Put aside Chance the Rapper’s Grammy win and in-song references to the name-brand ride-hailing app, and the past 30 days haven’t been a great for Uber. This past month, the San Francisco-based tech giant suffered one publicist’s worst nightmare after another, and its competitors are taking notice. While the company nearly synonymous with ride-hailing spends more and more time improving its image, cross-town rival Lyft announced yet another expansion, setting up operations in 94 additional cities since the start of 2017.
Companies like Uber and Lyft, along with smaller players like Gett and Fasten, have captured plenty of attention over the past few years, both from consumers eager to abandon the uncomfortable, expensive, and cumbersome taxicab industry, and automakers intent on understanding—and profiting from—a burgeoning sharing economy.
Ride-sharing is a nightmare scenario for automaker executives, but ride-hailing might just be a golden ticket. The idea that an individual would cease to require a car of his or her own and could instead sign up for a service that would provide short- or long-term rentals, effectively reducing the number of cars on the road and in individual driveways, doesn’t exactly mesh with companies in the business of selling cars. Change “sharing” to “hailing,” however, and suddenly car companies have yet another avenue to profit.
On the surface, companies like Uber and Lyft appear disruptive to the auto industry. But these ride-hailing apps still rely on cars to function, and most require drivers to own relatively new models. Although Uber appeals to millennials as a means to get out of the house, it’s not a favorable commuting method, with only 1% of college grads expecting to use a ride-hailing service to get to and from work. In short, shoppers are thrilled to have Uber as a convenience, but they aren’t going to stop buying cars anytime soon.
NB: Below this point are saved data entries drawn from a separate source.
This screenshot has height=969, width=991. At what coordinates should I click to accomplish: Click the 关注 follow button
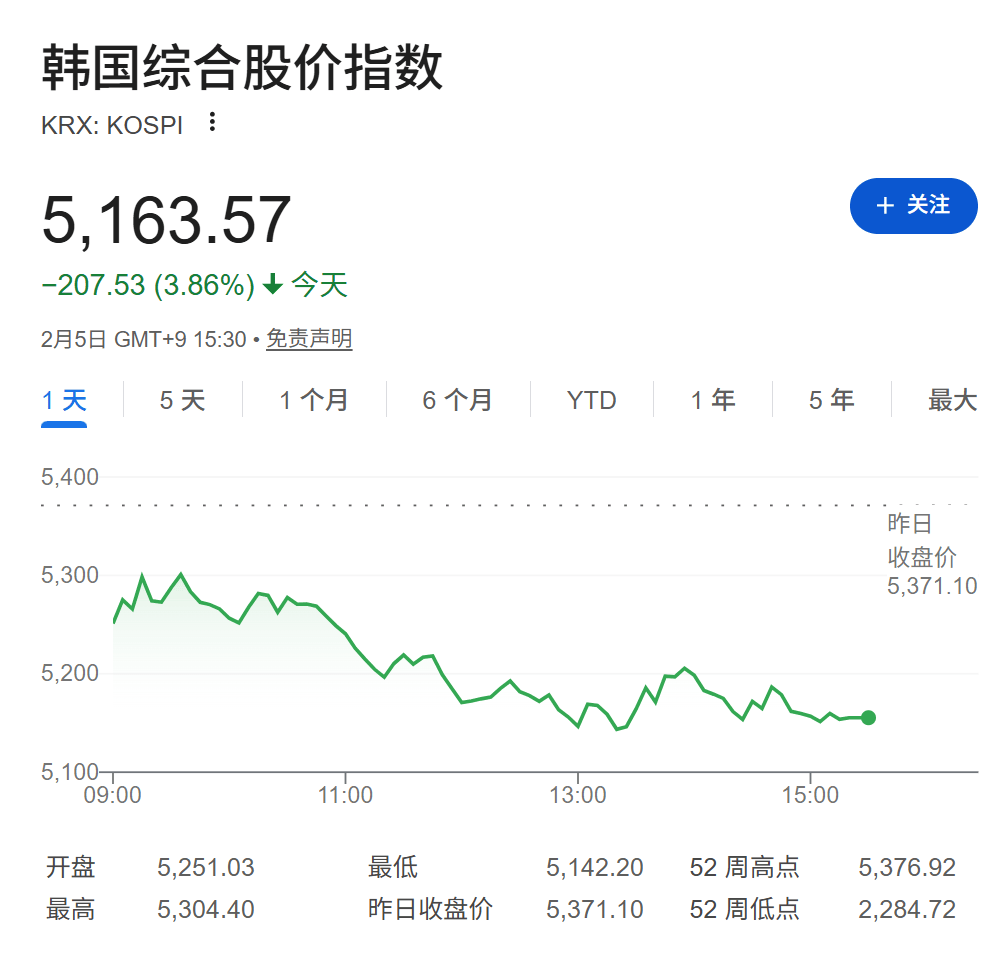coord(913,206)
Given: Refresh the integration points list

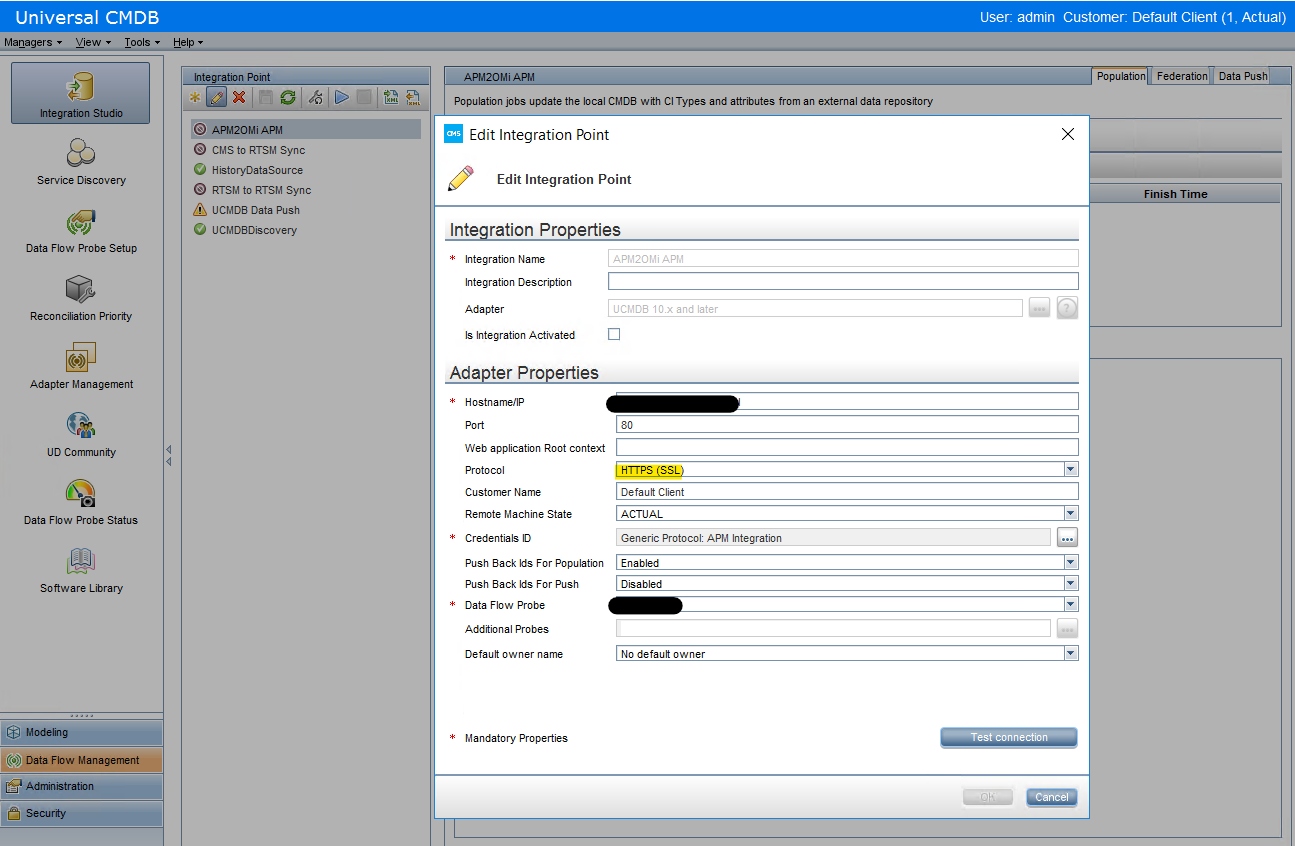Looking at the screenshot, I should 288,97.
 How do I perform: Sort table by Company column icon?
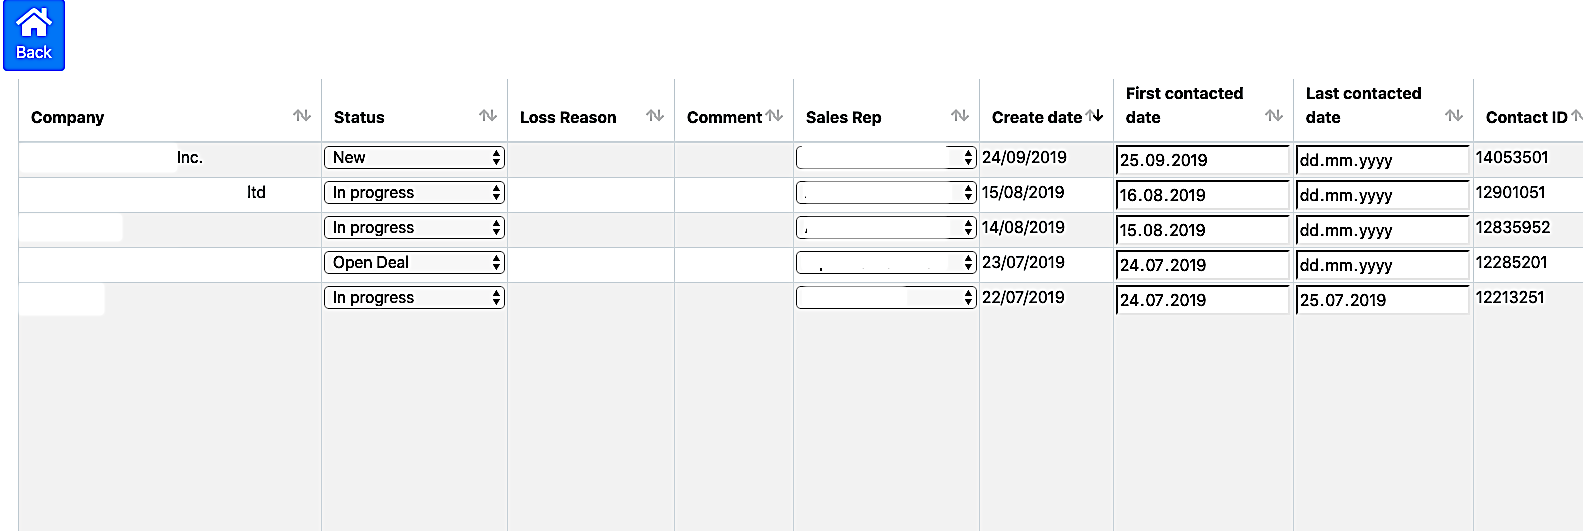tap(302, 116)
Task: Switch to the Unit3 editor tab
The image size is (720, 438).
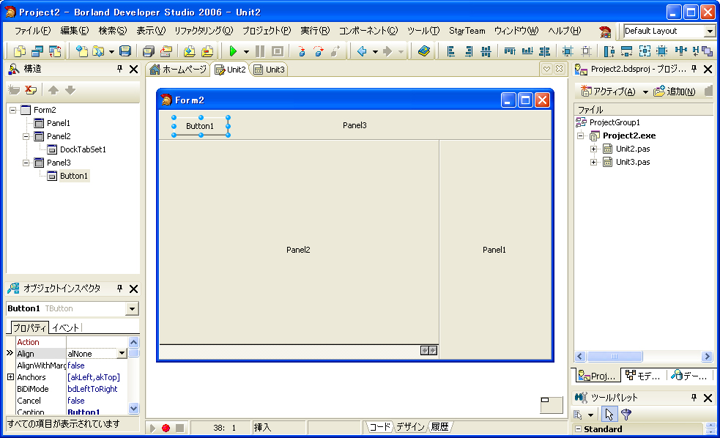Action: pos(269,70)
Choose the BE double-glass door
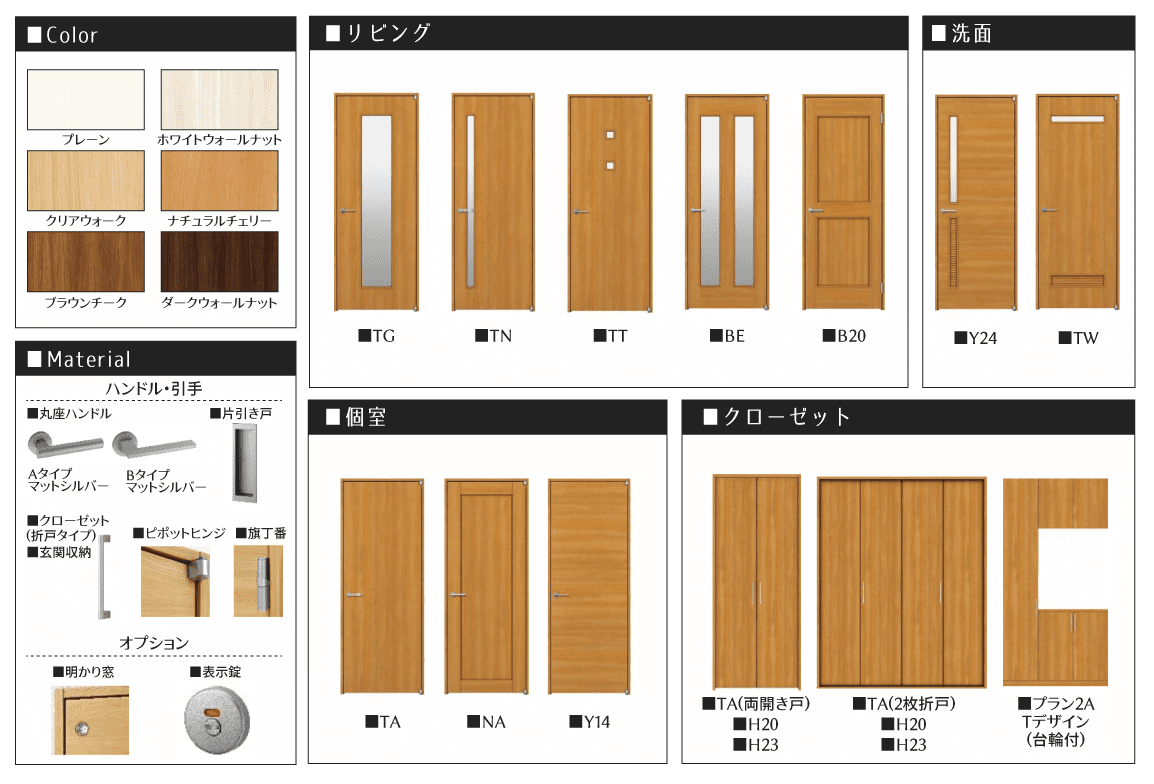The width and height of the screenshot is (1154, 784). pos(726,202)
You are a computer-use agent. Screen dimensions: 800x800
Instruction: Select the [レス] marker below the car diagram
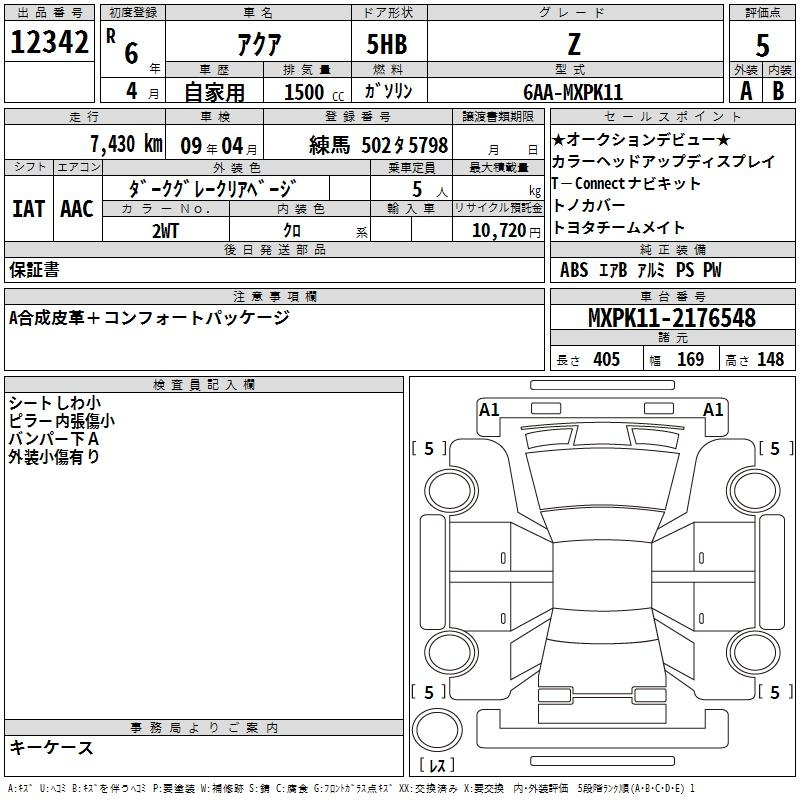[437, 766]
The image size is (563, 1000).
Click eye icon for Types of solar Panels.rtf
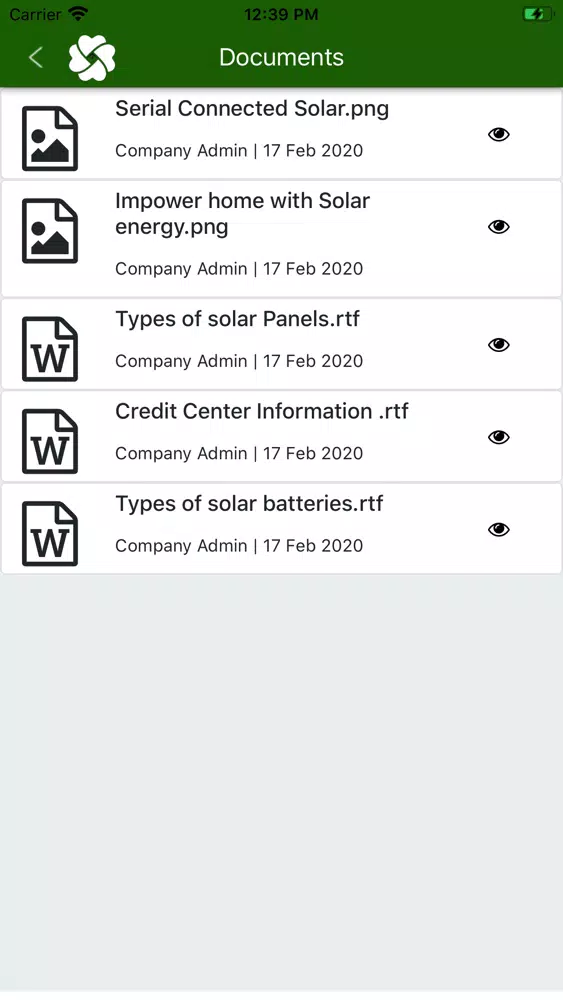click(499, 344)
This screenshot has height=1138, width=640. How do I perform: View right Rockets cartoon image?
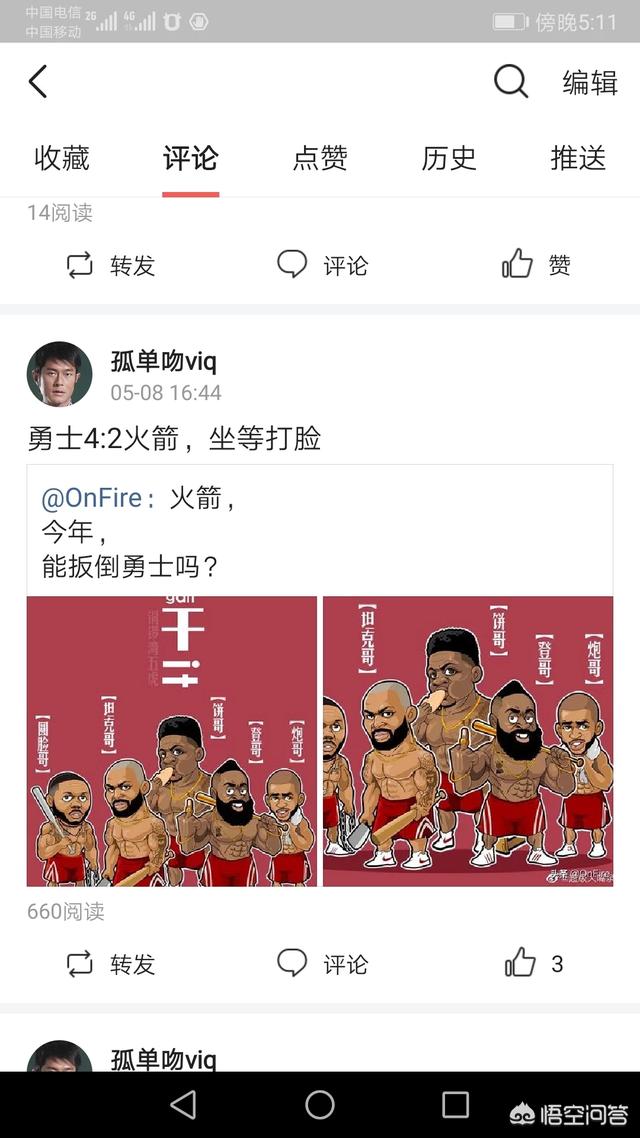click(x=468, y=741)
Combine the success of ride-hailing with the lack of growth in ride-sharing, and companies like Uber are increasingly attractive to automakers. Ford continues to market itself as a mobility company, rather than just an automaker. General Motors has invested in Lyft (while also introducing its own ride-sharing platform, Maven), Volkswagen has partnered with Gett, and last year Toyota threw its weight behind Uber.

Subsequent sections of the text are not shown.